The first verse of the psalm is set as a fanfare. The second verse, serving with gladness, begins in contrast with the high voices in unison, then expanded for all. The third verse, "Erkennet, daß der Herr Gott ist", is first soft and in low register for all voices, but gradually growing towards the word Gott.

In the middle section, setting the fourth verse, the men's choir begins, answered by the high voices, then the opposite way. "Danket ihm", introduced by two notes by second bass alone, is richly set for eight parts.

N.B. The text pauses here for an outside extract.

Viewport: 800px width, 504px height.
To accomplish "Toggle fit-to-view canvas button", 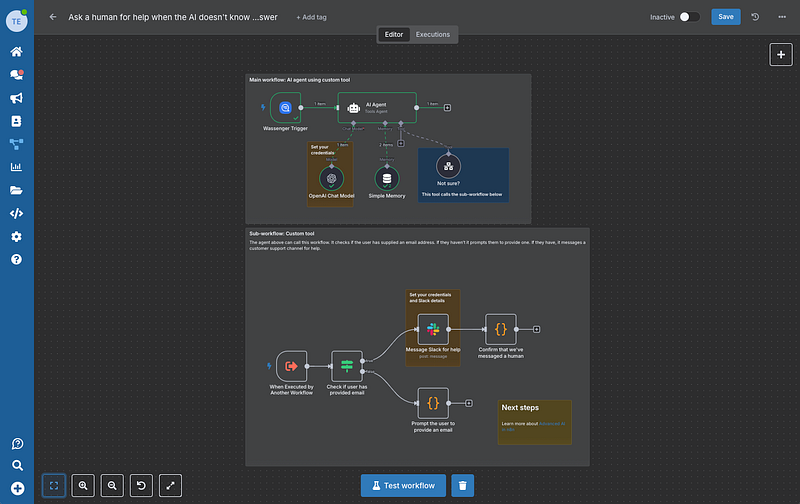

The final section, verse five, begins piano with the three lower voices in homophony, about the friendliness of the Lord, growing toward mercy, and further to truth. The development is repeated with the soprano.

== Recording ==
The popular anthem was recorded often. On the occasion of the bicentenary of Mendelssohn's birth in 2009, Carus-Verlag made a recording of his complete sacred music in twelve volumes. The psalm setting is performed on vol. 5 by the Kammerchor Stuttgart, conducted by Frieder Bernius and recorded in 1996. A reviewer noted that the work in rich texture is accessible for amateur choirs and "has proved enduringly popular".